W 1978 ukończył socjologię, uzyskując tytuł zawodowy magistra na Wydziale Nauk Społecznych Uniwersytetu Warszawskiego.
W sierpniu 1980 przebywał w areszcie w Warszawie. Został zwolniony na skutek porozumień sierpniowych. We wrześniu 1980 wstąpił do NSZZ „Solidarność”, został też członkiem KSR Wolność-Sprawiedliwość-Niepodległość. Zakładał i pracował jako socjolog w Ośrodku Badań Społecznych NSZZ „Solidarność” Regionu Mazowsze. W stanie wojennym był ścigany listem gończym, ukrywał się przez półtora roku w Gdańsku i w Warszawie (m.in. u rodziców Jadwigi Staniszkis).

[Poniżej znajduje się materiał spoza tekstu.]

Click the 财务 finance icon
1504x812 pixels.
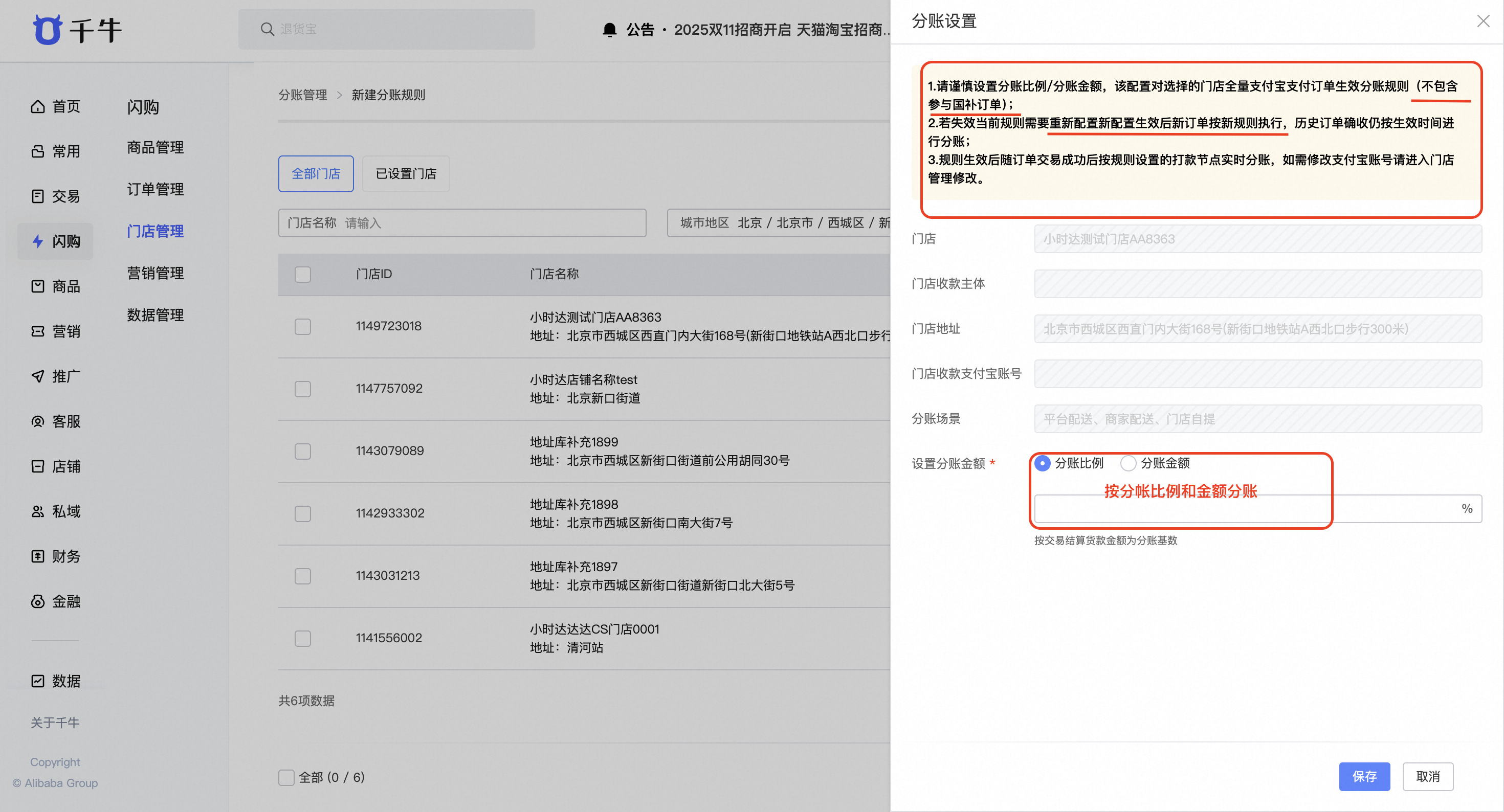pos(38,556)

W zastępstwie internowanego Antoniego Macierewicza kierował redakcją podziemnego „Głosu” i „Wiadomości”, organizował Centrum Dokumentacji i Analiz. Jesienią 1983 Jan Olszewski pomógł mu w nawiązaniu rozmów z władzami. Ludwik Dorn podpisał zobowiązanie, że nie będzie łamał prawa PRL. Telewizja pokazała ten dokument w programie pod tytułem Koniec podziemia, co wywołało kontrowersje wśród innych opozycjonistów. W „Głosie” w 1983 opublikował manifest Odbudowa państwa, w którym nawoływał do zjednoczenia „Solidarności”, Kościoła katolickiego i wojskowych przeciw władzom komunistycznym.
W latach 80. utrzymywał się z tłumaczenia (pod pseudonimem Dorota Lutecka) angielskich powieści szpiegowskich (m.in. Johna le Carré i Lena Deightona). Był przeciwnikiem porozumień Okrągłego Stołu. Do 1989 współpracował z Antonim Macierewiczem. Wspólnie z nim uczestniczył w zakładaniu Zjednoczenia Chrześcijańsko-Narodowego. Zrezygnował jednak po czterech tygodniach, motywując to sprzeciwem wobec współpracy ze środowiskiem Henryka Goryszewskiego.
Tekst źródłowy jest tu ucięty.